Da allora e fin dagli anni Settanta si consolidò il rito di
abbracciare gli alberi e resistere e il movimento prese il nome di Chipko che
in India significa aggrapparsi. Il governo fu obbligato a costituire un
comitato per comandare la cessazione per 15 anni dei tagli degli alberi a scopo
commerciale e nel dicembre del 1987 a Stoccolma fu consegnato il Premio Nobel
per il diritto alla vita alle donne del Movimento. Le donne diventarono figure
iconiche essendo riuscite a collegare la lotta ecologica alla giustizia sociale
e ai diritti delle donne stesse. Non fu solo una protesta ma anche una difesa
delle risorse naturali legate agli alberi come acqua cibo e legno. “Abbraccia i
nostri alberi” fu lo slogan semplice ma potente: simbolo globale di
disobbedienza civile non violenta a difesa dell’ambiente.
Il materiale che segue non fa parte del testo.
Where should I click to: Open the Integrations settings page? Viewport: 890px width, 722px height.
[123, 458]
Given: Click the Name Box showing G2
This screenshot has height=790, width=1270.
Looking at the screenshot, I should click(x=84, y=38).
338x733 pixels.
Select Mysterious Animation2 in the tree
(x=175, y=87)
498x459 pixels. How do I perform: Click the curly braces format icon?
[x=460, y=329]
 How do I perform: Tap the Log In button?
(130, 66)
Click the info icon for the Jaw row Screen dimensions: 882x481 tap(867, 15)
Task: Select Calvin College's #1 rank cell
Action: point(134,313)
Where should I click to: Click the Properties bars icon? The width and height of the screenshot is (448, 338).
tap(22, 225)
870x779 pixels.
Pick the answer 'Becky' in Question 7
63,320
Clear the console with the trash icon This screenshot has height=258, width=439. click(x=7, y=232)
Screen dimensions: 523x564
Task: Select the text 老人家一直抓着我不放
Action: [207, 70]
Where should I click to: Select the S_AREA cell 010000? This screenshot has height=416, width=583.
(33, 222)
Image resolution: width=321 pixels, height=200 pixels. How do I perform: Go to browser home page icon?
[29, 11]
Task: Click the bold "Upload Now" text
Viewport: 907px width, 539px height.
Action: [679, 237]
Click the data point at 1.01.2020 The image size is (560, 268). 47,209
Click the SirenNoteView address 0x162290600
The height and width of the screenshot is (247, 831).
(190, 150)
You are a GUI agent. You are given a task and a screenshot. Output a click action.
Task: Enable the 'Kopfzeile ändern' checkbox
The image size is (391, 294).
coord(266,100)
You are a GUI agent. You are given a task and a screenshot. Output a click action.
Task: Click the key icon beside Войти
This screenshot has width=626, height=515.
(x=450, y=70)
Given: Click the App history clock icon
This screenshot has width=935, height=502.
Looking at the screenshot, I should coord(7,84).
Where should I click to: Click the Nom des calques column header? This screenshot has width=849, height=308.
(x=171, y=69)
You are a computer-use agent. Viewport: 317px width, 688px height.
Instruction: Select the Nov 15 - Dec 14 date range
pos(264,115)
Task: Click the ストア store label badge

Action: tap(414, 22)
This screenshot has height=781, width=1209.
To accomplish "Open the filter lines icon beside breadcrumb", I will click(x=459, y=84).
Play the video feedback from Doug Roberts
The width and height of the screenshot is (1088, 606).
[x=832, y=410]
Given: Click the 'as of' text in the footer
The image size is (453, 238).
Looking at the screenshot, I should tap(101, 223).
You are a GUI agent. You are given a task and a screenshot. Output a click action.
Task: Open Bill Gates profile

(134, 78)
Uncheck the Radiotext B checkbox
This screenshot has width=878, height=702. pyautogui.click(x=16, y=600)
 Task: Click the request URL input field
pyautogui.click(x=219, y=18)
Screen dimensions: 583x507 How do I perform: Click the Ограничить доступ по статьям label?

Gli
alberi con la loro maestosità e la loro presenza ancestrale hanno sempre
esercitato un fascino speciale sull’essere umano e l’atto di abbracciare gli
alberi va ben oltre il semplice gesto fisico: si tratta ancora per ciascuno di
noi, se dovessimo farlo, di un’azione profonda che coinvolge il corpo la mente
e l’anima e mira a creare un’armonia tra l’individuo e la natura perché gli
alberi sono entità viventi che emanano energie, connessi all’essenza della
terra. Abbracciare un albero è un modo per riconnettersi con la natura, per
sentirne l’energia vitale, per sincronizzarsi con i ritmi naturali del pianeta
e se è vero che gli alberi hanno la capacità di assorbire le energie negative
rilasciando energie positive, abbracciare un albero, uno qualsiasi, può aiutare
a bilanciare e purificare la propria energia portandoci, tutte le volte che ne
avvertiamo la necessità, verso una sensazione di rinnovato benessere. Invita,
allora, così il grande poeta spagnolo Juan Ramon Jimenéz: “Taci! Gusta lo zenith, / ascolta il sole. / Non parlarmi! / Unisci. /
Nel fiore permanente / di un infinito amore, / le tue mani alle mie, / il tuo
silenzio al mio. / Taci! Aspira l’azzurro, / Ascolta l’oro”.
Questa è la magia che contiene ogni abbraccio.